Let’s try out some new verbs in our kicsi (little) sentence. János egy almát vár (János waits for an apple). Kind of a nonsensical sentence, but it’s grammatically correct. We can also say János talál egy almát (János finds an apple).

These little forays into different aspects of the language while building on things I already know help me to steadily progress without getting overwhelmed. They also give me tangible goals that keep me from being discouraged by how much there is to learn and wanting to know all of it right now. If I focus on the vague concept of wanting to learn Hungarian, it immediately becomes overwhelming because mastering a language takes years. Instead I focus on figuring out how to say “János found an apple” or “János will find an apple”, and so on. These small goals make progression in the language seem relatively easy and rewarding.

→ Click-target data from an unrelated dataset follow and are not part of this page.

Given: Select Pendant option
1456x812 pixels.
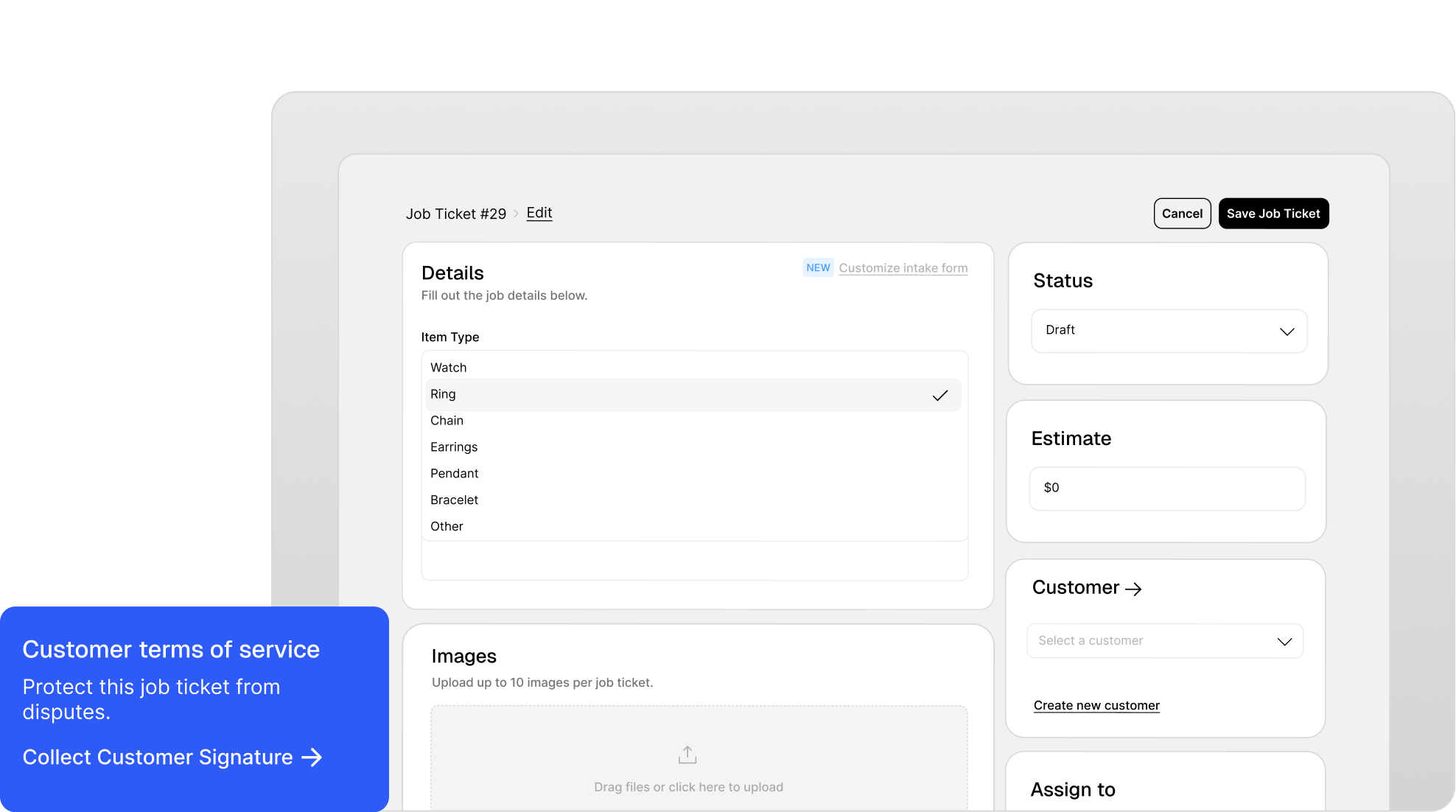Looking at the screenshot, I should click(455, 474).
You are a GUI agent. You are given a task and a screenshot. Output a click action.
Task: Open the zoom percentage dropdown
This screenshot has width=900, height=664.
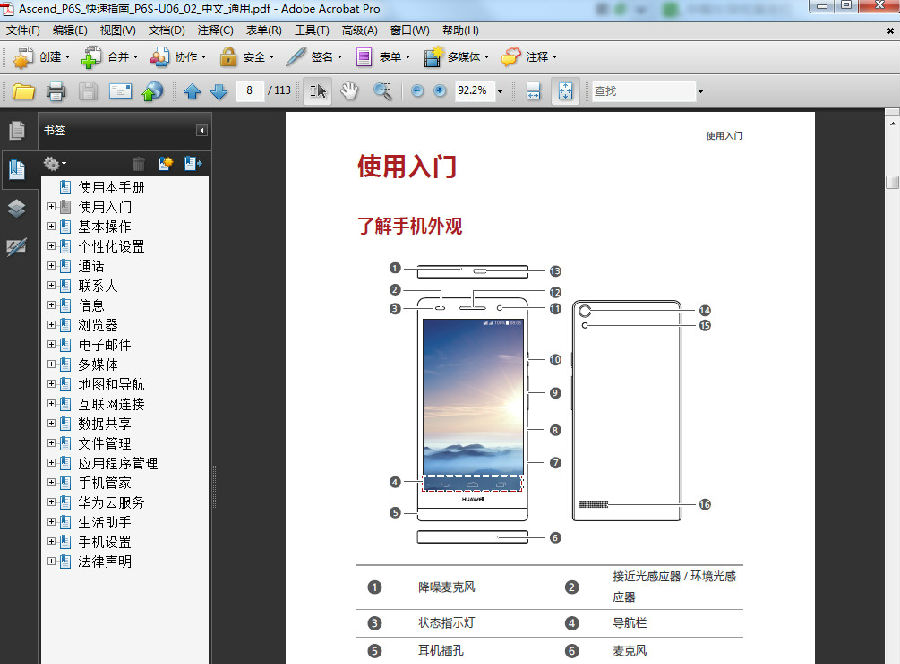pos(499,91)
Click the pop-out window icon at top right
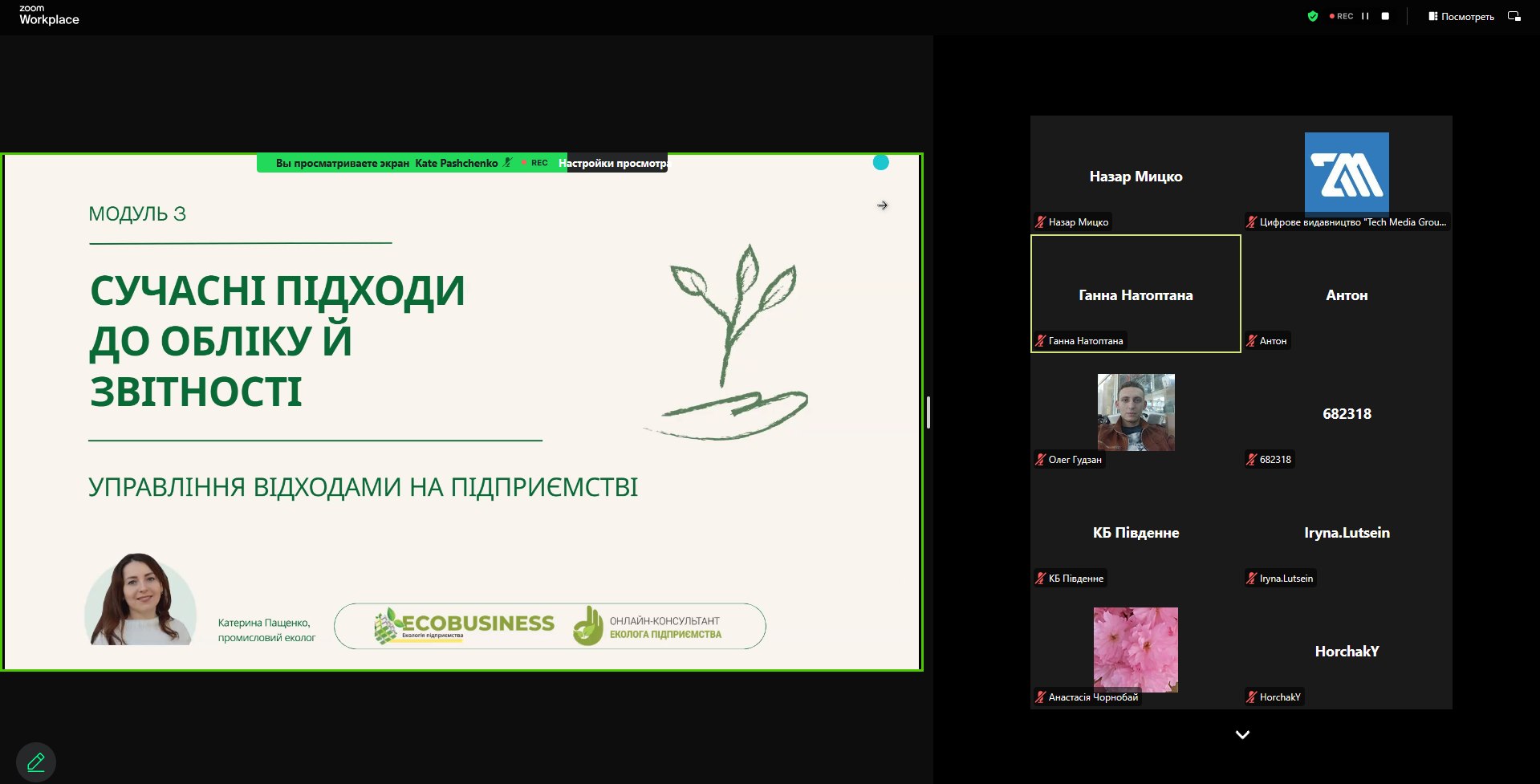This screenshot has width=1540, height=784. tap(1514, 16)
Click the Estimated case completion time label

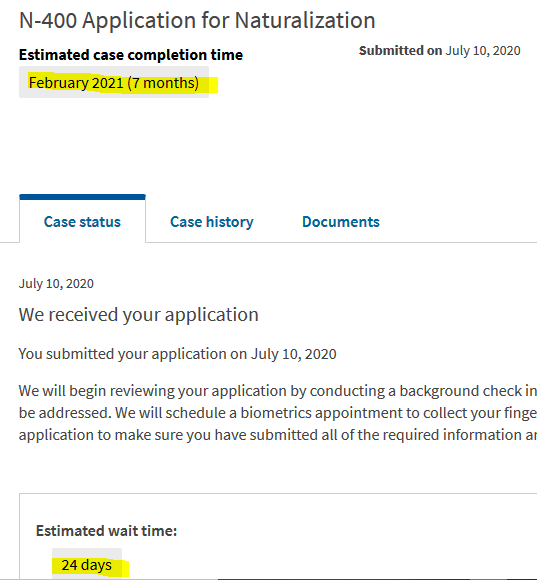[131, 55]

A brief ramble about the difficulty of the Hungarian language

I’m writing this blog post as an exercise for myself, since teaching something is one of the best ways to learn, but also as a way to document my process of learning Hungarian in the hopes that it can help or encourage someone else. The Hungarian language specifically can be discouraging to start learning since Hungarian has a reputation for being impossible for English speakers to learn, or at least extremely difficult. And maybe it is difficult. Aside from taking a year of Latin in high school I have nothing to compare it to. Perhaps if I had learned an easier language first, Hungarian would seem more overwhelming, who knows. But what I do know is that this language is not impossible.

A view of Lake Balaton
A view of Lake Balaton from Hegymagas, Hungary.
Image Credit

Something I find interesting is that language learning difficulty goes both ways. If Hungarian is difficult for English speakers, then English is also difficult for Hungarian speakers. My grandmother learned English in her teens, and spoke perfect English for the rest of her life with only the faintest of an accent. At this very moment there are thousands, maybe millions of Chinese speakers who are learning English and will succeed.

Why do English speakers get so overwhelmed by the difficulty of a language? Maybe it’s because we don’t have to learn another language. Maybe it has to do with the American notion of forcing our culture on others instead of learning and assimilating other cultures. I don’t really know. I do know I’m waxing political though, so I’ll end this ramble here.

Plans for my next week of learning

In the next week, I am hoping to be able to attend another group lesson, and of course will be continuing to use DuoLingo. My goal for the next week is to expand my Hungarian vocabulary and learn definite conjugations for verbs.

What is a definite conjugation? In Hungarian, different endings are used for verbs depending on whether the sentence is talking about something specific or something indefinite. So in the sentence a nő egy almát lát (the woman sees an apple), the object (egy almát or an apple) is indefinite. We aren’t talking about a specific apple, but an indefinite one.

On the other hand, the sentence a nő az almát látja (the woman sees the apple) has a definite object. We are talking about a specific apple this time. Because of this, the verb lát gets the ending -ja. You may say, “well Mark, it seems like you understand indefinite and definite verbs already”, and you’d be wrong, because it just so happens that I only understand the concept and I don’t know the endings for the different conjugations of verbs. I know the definite conjugation for “he/she/it sees” is látja, but I don’t know what the definite conjugation for “I see”, “we see”, etc is. And that will be one of my focuses for the coming week.